Work to complete: Rewrite the rows below, changing "The image size is" to "The screenshot size is" wherever it occurs and keeping everything else the same.

━━━━━━━━━━━━━━━━━━━━━━━━━━━━━━

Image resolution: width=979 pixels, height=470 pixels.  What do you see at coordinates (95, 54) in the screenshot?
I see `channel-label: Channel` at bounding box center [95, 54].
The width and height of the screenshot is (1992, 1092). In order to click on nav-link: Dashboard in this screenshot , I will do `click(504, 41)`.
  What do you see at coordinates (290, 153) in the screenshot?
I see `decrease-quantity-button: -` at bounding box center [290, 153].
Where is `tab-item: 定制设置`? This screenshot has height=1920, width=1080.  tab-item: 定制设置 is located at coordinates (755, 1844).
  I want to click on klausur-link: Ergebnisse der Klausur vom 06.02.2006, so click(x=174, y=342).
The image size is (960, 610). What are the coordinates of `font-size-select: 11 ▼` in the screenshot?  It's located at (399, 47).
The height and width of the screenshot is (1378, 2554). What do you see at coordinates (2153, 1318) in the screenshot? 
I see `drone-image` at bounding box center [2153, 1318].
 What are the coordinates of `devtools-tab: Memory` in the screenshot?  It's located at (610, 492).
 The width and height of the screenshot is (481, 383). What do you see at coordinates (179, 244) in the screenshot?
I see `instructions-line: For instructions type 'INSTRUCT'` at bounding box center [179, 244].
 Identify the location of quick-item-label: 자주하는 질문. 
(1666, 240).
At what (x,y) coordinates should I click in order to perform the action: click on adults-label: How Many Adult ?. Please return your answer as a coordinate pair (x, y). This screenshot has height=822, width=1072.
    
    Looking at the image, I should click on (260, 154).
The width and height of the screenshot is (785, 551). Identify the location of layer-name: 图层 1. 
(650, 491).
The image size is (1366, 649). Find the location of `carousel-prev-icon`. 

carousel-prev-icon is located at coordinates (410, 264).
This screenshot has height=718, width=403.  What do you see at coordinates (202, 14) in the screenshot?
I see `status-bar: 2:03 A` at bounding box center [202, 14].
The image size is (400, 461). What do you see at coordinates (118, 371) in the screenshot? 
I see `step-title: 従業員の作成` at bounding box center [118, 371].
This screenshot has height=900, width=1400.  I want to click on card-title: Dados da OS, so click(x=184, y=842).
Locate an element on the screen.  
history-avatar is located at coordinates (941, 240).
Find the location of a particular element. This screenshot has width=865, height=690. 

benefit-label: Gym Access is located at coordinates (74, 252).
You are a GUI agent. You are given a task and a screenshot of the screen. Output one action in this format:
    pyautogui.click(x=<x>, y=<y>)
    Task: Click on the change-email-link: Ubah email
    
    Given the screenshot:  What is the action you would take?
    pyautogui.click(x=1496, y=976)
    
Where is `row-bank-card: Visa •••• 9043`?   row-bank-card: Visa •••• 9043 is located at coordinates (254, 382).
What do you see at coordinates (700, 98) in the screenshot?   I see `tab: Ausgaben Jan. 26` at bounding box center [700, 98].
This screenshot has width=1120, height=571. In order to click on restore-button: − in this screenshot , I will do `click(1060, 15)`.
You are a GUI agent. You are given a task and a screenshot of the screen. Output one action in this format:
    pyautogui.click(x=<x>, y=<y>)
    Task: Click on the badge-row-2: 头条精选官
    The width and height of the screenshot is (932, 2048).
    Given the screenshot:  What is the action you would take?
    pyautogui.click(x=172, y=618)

━━━━━━━━━━━━━━━━━━━━━━━━━━━━━━

Task response:
Image resolution: width=979 pixels, height=470 pixels.  What do you see at coordinates (95, 54) in the screenshot?
I see `channel-label: Channel` at bounding box center [95, 54].
The width and height of the screenshot is (1992, 1092). In order to click on nav-link: Dashboard in this screenshot , I will do `click(504, 41)`.
  What do you see at coordinates (290, 153) in the screenshot?
I see `decrease-quantity-button: -` at bounding box center [290, 153].
Where is `tab-item: 定制设置`? This screenshot has height=1920, width=1080.  tab-item: 定制设置 is located at coordinates (755, 1844).
  I want to click on klausur-link: Ergebnisse der Klausur vom 06.02.2006, so click(x=174, y=342).
The screenshot size is (960, 610). What are the coordinates of `font-size-select: 11 ▼` in the screenshot?  It's located at (399, 47).
The height and width of the screenshot is (1378, 2554). What do you see at coordinates (2153, 1318) in the screenshot? 
I see `drone-image` at bounding box center [2153, 1318].
 What are the coordinates of `devtools-tab: Memory` in the screenshot?  It's located at (610, 492).
 The width and height of the screenshot is (481, 383). What do you see at coordinates (179, 244) in the screenshot?
I see `instructions-line: For instructions type 'INSTRUCT'` at bounding box center [179, 244].
 Identify the location of quick-item-label: 자주하는 질문. 
(1666, 240).
At what (x,y) coordinates should I click in order to perform the action: click on adults-label: How Many Adult ?. Please return your answer as a coordinate pair (x, y). This screenshot has height=822, width=1072.
    
    Looking at the image, I should click on (260, 154).
The width and height of the screenshot is (785, 551). Identify the location of layer-name: 图层 1. 
(650, 491).
The screenshot size is (1366, 649). Find the location of `carousel-prev-icon`. 

carousel-prev-icon is located at coordinates (410, 264).
This screenshot has height=718, width=403.  What do you see at coordinates (202, 14) in the screenshot?
I see `status-bar: 2:03 A` at bounding box center [202, 14].
The screenshot size is (400, 461). What do you see at coordinates (118, 371) in the screenshot? 
I see `step-title: 従業員の作成` at bounding box center [118, 371].
This screenshot has height=900, width=1400.  I want to click on card-title: Dados da OS, so click(x=184, y=842).
Locate an element on the screen.  
history-avatar is located at coordinates (941, 240).
Find the location of a particular element. This screenshot has width=865, height=690. 

benefit-label: Gym Access is located at coordinates (74, 252).
You are a GUI agent. You are given a task and a screenshot of the screen. Output one action in this format:
    pyautogui.click(x=<x>, y=<y>)
    Task: Click on the change-email-link: Ubah email
    
    Given the screenshot:  What is the action you would take?
    pyautogui.click(x=1496, y=976)
    
Where is `row-bank-card: Visa •••• 9043`?   row-bank-card: Visa •••• 9043 is located at coordinates (254, 382).
What do you see at coordinates (700, 98) in the screenshot?   I see `tab: Ausgaben Jan. 26` at bounding box center [700, 98].
This screenshot has width=1120, height=571. In order to click on restore-button: − in this screenshot , I will do `click(1060, 15)`.
You are a GUI agent. You are given a task and a screenshot of the screen. Output one action in this format:
    pyautogui.click(x=<x>, y=<y>)
    Task: Click on the badge-row-2: 头条精选官
    The width and height of the screenshot is (932, 2048).
    Given the screenshot:  What is the action you would take?
    pyautogui.click(x=172, y=618)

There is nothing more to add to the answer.